The convenience provided by our digital devices has caused a shift in both the time and place that the showroom can become engaged in the buying process. There is a caveat that must be addressed. There are many experiential models that can be followed, and it is increasingly more difficult to be everything to everybody. By selecting one to three areas of experiential focus, you can directly relate to a broader client base.
Our showrooms and featured products are taking on the characteristics similar to that of the jewelry and fashion industries — and I suggest taking a cue from the leading retailers in these areas: get emotional.
While technology plays a significant role in the way we go to market, it is the emotion we evoke in potential clients with our displays, our level of service, and the energy that is generated inside the showroom. These three qualities will anchor the feelings a client forms about the business.

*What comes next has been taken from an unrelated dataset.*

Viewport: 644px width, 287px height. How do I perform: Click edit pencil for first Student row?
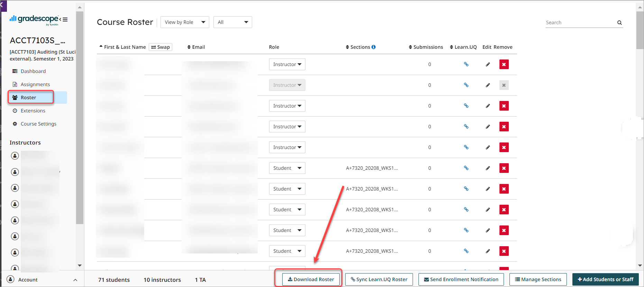coord(488,168)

Not so long ago, jamming our floors, walls, and ceilings with products for clients to browse through was the norm. Now the phrase “Less Is More” is the mantra of top retail merchandisers. Why? There are distractions and demands for our attention in every aspect of our lives. By creating simple, attractive displays we provide a less-complicated way for the client to shop.
As consumers, we are continuously fed a variety of digital imprints designed to attract and sway us. If we follow this model of operation to build our showroom’s experiences, we meld into the mind-numbing clutter that the customers’ brains have become quite adept at filtering out.
How do we cut through all that clutter? Create a shopping environment that is curated from the human connection at the initial greeting to engaging/informative displays, all the way through the delivery of the merchandise plus after the sale care.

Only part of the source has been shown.